Off The Beaten Track

Debt Elimination: The Second Half

There are many reasons why getting out of debt is very difficult, if not downright impossible for some. Reasons can go from simply being addicted to debt or buying things using credit, or a person can lose their job and find that they are unable to pay off their debt because they no longer have an income. however, some people simply accept debt as part of their lifestyle and aren’t aware of how crippling it is until they’re in way too deep. The journey to being debt free can be emotionally taxing so it’s important to know how to deal with setbacks and the impact they have on your life.

You’re going to be tempted to spend using credit. Resist.

If you find yourself tempted to take up a loan, or swipe your credit card, sleep on it before you make any decisions. And don’t just sleep on it for one night, give yourself a few days. Look at your debt elimination time line, consider how much longer you’ll be indebted is you do decide to go ahead with this purchase. If you need to, speak to someone you trust and be accountable to them.

Help yourself, remove the temptation.

Once you’ve decided to eliminate all debt from your life, it’s important to get rid of all debt baits. Cut up and burn the credit card. If your don’t want to destroy your credit card, but want to stop yourself from spending, take a 5 litre ice cream tub, fill it up halfway and pop it into the freezer. Once it’s half frozen, take your credit card, throw it in there, fill it up all the way, and keep it in your freezer.

Source: Pando.com

Keep an open channel of communication with your creditors

Should you run into cash flow problems and find yourself unable to pay for one or more of your accounts, you need to be let your creditors know. Don’t worry about them saying no, they can’t. Simply ignoring them will only cause you more problems.

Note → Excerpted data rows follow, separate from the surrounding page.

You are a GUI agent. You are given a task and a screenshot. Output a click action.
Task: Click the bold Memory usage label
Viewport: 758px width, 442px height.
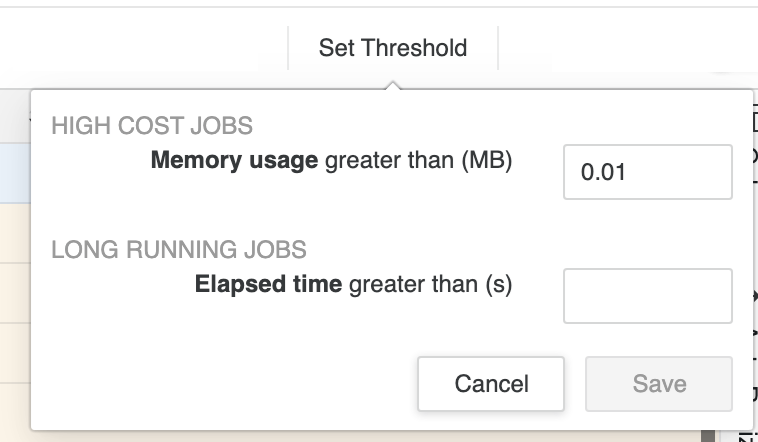234,160
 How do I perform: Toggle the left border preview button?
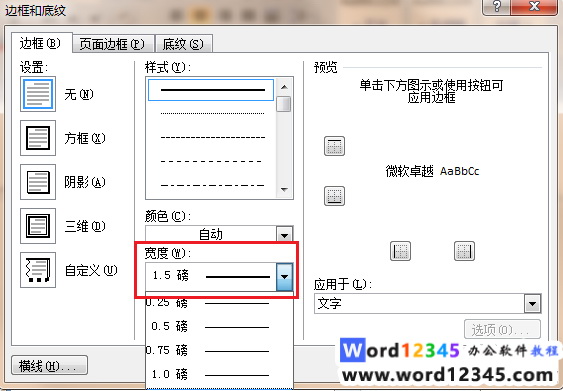[x=400, y=251]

Make a conscious effort to change your money habits

Write things down. Account for all your spending. Don’t ever be in a situation where money “disappears” and you have no idea where it’s gone. Learn to budget.

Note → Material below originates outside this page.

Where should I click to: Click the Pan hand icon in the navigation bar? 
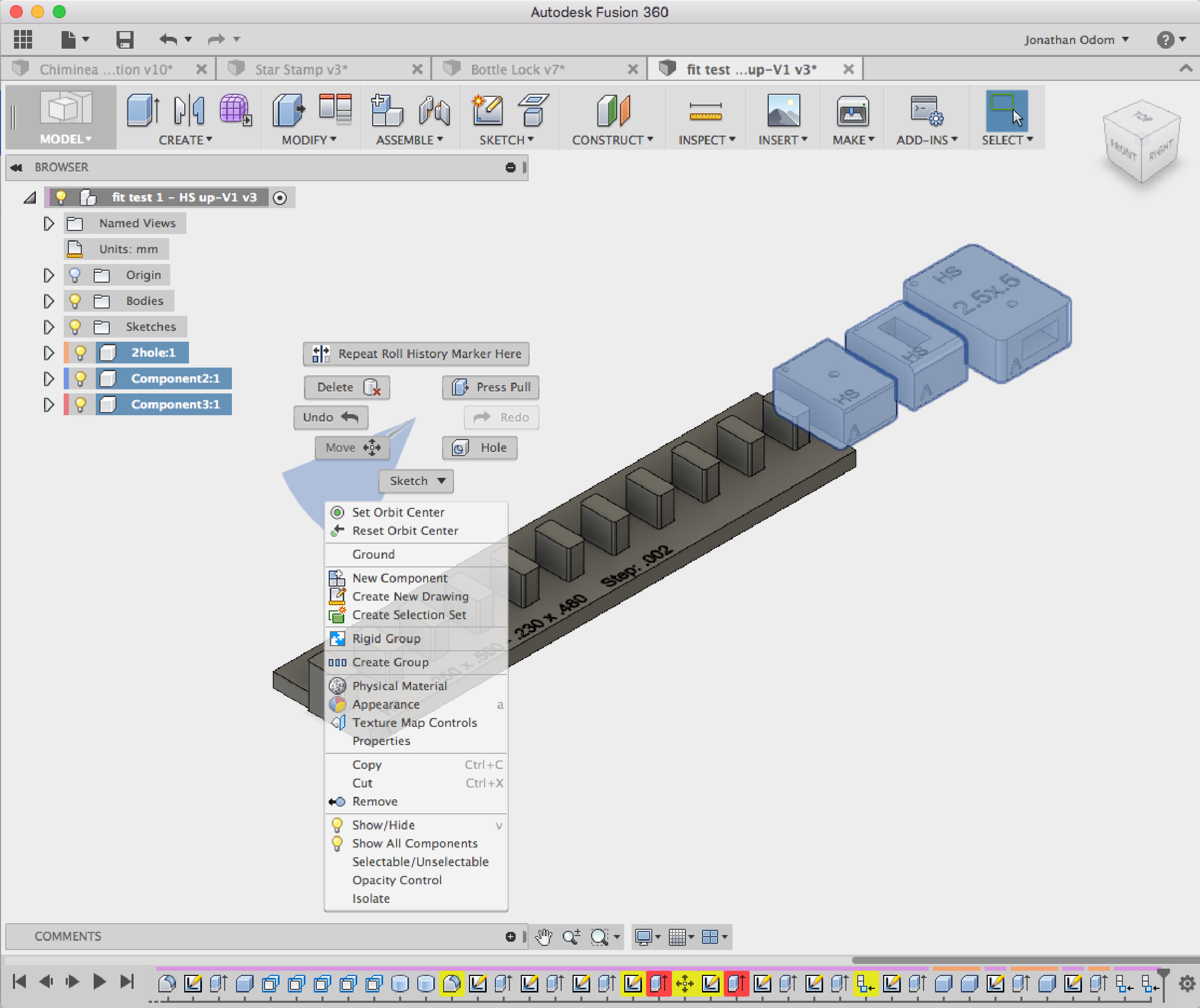[x=544, y=937]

Automate everything (or as much as possible)

This will help you stick to your goals. Set up payments to debtors automatically. This way you don’t have to keep remembering to pay, the money will go straight from your account to them. Automate savings as well. Make your savings aren’t too easily accessible either, in case you’re tempted to dip into them for things that aren’t emergencies.

Be realistic

Nothing will demotivate you more that setting unrealistic goals. For instance, you cannot allocate all your disposable income to paying off debt in your budget. It’s never a good idea to be without cash completely. Leave yourself a little room to manoeuvre.